5

我在 python 中工作。有没有办法计算字典中的值被多个键找到的次数,然后返回一个计数?

因此,例如,如果我有 50 个值并且我运行了一个脚本来执行此操作,我会得到一个看起来像这样的计数:

1: 23  
2: 15  
3: 7  
4: 5  

以上将告诉我 23 个值出现在 1 个键中,15 个值出现在 2 个键中,7 个值出现在 3 个键中,5 个值出现在 4 个键中。

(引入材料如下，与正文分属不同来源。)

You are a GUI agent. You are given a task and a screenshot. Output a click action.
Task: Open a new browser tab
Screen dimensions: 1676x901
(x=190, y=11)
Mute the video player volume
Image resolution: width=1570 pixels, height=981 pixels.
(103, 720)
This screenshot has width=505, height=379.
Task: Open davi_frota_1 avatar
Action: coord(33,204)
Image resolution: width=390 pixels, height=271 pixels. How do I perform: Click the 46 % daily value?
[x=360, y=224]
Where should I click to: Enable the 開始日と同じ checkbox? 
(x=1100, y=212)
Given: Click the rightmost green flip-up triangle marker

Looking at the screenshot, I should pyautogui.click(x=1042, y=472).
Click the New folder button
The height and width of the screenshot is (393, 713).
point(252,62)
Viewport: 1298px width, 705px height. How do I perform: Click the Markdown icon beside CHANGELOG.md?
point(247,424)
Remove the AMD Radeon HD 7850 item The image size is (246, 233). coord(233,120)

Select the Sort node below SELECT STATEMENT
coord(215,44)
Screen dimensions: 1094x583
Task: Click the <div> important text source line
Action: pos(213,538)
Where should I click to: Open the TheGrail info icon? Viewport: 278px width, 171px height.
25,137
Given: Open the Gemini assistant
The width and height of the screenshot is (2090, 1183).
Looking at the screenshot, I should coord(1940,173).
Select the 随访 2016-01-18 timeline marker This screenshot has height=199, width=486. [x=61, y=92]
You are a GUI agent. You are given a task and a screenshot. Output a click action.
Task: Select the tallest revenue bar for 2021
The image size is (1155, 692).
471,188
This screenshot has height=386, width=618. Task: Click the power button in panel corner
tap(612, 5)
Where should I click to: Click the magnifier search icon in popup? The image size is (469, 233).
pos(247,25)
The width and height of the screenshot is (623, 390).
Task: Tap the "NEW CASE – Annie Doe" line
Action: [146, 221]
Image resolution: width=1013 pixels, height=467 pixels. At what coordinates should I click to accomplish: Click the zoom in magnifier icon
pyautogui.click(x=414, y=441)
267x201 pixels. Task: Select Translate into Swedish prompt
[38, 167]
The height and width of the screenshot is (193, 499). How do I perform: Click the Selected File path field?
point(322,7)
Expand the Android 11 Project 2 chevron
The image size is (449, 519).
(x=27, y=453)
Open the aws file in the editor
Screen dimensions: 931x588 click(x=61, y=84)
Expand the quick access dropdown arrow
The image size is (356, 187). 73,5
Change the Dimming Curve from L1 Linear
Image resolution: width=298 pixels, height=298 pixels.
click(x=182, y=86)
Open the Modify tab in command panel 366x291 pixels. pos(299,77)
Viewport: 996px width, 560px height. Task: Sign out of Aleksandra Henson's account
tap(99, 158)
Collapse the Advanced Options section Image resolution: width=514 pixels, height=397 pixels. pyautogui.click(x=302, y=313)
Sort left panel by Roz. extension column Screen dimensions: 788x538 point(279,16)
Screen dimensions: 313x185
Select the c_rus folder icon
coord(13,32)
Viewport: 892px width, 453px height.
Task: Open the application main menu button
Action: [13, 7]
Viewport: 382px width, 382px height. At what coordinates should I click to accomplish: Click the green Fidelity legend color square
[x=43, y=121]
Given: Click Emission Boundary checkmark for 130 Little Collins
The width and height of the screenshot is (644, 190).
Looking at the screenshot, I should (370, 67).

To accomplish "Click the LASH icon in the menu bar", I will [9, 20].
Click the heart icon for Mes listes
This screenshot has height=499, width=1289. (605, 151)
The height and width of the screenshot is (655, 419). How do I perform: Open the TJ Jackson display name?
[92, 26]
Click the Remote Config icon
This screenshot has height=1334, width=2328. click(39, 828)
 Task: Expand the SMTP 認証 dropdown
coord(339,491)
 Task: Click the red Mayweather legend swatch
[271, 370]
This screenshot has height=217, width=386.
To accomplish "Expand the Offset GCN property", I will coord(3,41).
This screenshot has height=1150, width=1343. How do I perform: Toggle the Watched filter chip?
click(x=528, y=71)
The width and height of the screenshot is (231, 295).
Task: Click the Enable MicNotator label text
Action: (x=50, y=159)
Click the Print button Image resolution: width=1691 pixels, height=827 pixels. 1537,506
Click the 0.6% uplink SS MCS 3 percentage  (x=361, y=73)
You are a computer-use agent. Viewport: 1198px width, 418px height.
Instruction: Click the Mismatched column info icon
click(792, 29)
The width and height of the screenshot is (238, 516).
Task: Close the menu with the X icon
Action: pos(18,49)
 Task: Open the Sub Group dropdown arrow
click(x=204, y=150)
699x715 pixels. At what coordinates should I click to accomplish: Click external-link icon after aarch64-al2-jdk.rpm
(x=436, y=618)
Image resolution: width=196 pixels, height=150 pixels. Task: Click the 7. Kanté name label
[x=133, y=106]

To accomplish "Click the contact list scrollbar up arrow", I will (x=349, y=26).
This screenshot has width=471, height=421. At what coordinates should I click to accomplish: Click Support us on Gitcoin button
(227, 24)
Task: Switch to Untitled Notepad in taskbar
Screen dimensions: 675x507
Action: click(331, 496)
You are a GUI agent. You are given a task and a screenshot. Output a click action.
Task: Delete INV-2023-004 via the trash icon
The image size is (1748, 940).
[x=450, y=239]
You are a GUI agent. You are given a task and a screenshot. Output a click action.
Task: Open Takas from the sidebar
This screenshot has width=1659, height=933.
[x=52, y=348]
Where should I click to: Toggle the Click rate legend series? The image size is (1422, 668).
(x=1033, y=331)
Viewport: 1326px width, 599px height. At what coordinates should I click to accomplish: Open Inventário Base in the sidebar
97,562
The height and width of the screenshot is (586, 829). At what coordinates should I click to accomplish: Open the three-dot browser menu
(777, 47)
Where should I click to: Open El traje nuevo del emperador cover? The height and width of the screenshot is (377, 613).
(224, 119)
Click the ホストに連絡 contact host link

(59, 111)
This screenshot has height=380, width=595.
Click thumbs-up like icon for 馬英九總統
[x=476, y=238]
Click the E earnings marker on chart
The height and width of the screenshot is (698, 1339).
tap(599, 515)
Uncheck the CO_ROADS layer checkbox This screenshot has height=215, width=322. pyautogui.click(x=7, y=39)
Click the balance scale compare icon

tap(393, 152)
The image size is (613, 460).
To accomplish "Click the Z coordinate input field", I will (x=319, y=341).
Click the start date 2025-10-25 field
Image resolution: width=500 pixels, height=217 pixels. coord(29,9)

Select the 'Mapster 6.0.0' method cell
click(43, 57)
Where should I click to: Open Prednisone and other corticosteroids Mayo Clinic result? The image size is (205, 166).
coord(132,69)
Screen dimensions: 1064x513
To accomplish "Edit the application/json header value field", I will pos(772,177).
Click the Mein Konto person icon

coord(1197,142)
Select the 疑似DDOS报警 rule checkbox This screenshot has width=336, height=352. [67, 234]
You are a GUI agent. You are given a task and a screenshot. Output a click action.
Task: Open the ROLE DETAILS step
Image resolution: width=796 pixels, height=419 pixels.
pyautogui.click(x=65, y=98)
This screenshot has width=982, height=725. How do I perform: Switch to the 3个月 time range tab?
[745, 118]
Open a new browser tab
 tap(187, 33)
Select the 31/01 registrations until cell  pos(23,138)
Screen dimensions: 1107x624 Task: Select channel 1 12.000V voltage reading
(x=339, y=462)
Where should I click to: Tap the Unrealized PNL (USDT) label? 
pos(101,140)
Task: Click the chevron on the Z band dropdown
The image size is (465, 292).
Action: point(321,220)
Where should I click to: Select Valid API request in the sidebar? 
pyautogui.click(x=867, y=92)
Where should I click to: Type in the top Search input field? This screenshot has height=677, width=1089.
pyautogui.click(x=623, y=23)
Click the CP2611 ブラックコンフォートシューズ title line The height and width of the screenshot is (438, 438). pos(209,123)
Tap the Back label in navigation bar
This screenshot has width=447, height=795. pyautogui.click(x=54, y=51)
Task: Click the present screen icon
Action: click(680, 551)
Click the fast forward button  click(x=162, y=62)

另外,如果我的字典中每个键有多个值,这个问题会改变吗?

这是我的字典样本(它是细菌名称):

{'0': ['Pyrobaculum'], '1': ['Mycobacterium', 'Mycobacterium', 'Mycobacterium', 'Mycobacterium', 'Mycobacterium', 'Mycobacterium', 'Mycobacterium', 'Mycobacterium', 'Mycobacterium', 'Mycobacterium', 'Mycobacterium', 'Mycobacterium', 'Mycobacterium', 'Mycobacterium'], '3': ['Thermoanaerobacter', 'Thermoanaerobacter'], '2': ['Helicobacter', 'Mycobacterium'], '5': ['Thermoanaerobacter', 'Thermoanaerobacter'], '4': ['Helicobacter'], '7': ['Syntrophomonas'], '6': ['Gelria'], '9': ['Campylobacter', 'Campylobacter'], '8': ['Syntrophomonas'], '10': ['Desulfitobacterium', 'Mycobacterium']}

所以从这个样本中,有 8 个唯一值,我得到的理想反馈是:

1:4
2:3
3:1

所以 4 个细菌名称只在一个键中,3 个细菌在两个键中找到,1 个细菌在三个键中找到。

4

3 回答 3

6

因此,除非我读错了,否则您想知道:

  • 对于原始字典中的每个值,每个不同的值计数出现多少次?
  • 本质上,您想要的是字典中值的频率

我采用了其他答案不太优雅的方法,但已将问题分解为各个步骤:

d = {'0': ['Pyrobaculum'], '1': ['Mycobacterium', 'Mycobacterium', 'Mycobacterium', 'Mycobacterium', 'Mycobacterium', 'Mycobacterium', 'Mycobacterium', 'Mycobacterium', 'Mycobacterium', 'Mycobacterium', 'Mycobacterium', 'Mycobacterium', 'Mycobacterium', 'Mycobacterium'], '3': ['Thermoanaerobacter', 'Thermoanaerobacter'], '2': ['Helicobacter', 'Mycobacterium'], '5': ['Thermoanaerobacter', 'Thermoanaerobacter'], '4': ['Helicobacter'], '7': ['Syntrophomonas'], '6': ['Gelria'], '9': ['Campylobacter', 'Campylobacter'], '8': ['Syntrophomonas'], '10': ['Desulfitobacterium', 'Mycobacterium']}

# Iterate through and find out how many times each key occurs
vals = {}                       # A dictonary to store how often each value occurs.
for i in d.values():
  for j in set(i):              # Convert to a set to remove duplicates
    vals[j] = 1 + vals.get(j,0) # If we've seen this value iterate the count
                                # Otherwise we get the default of 0 and iterate it
print vals

# Iterate through each possible freqency and find how many values have that count.
counts = {}                     # A dictonary to store the final frequencies.
# We will iterate from 0 (which is a valid count) to the maximum count
for i in range(0,max(vals.values())+1):
    # Find all values that have the current frequency, count them
    #and add them to the frequency dictionary
    counts[i] = len([x for x in vals.values() if x == i])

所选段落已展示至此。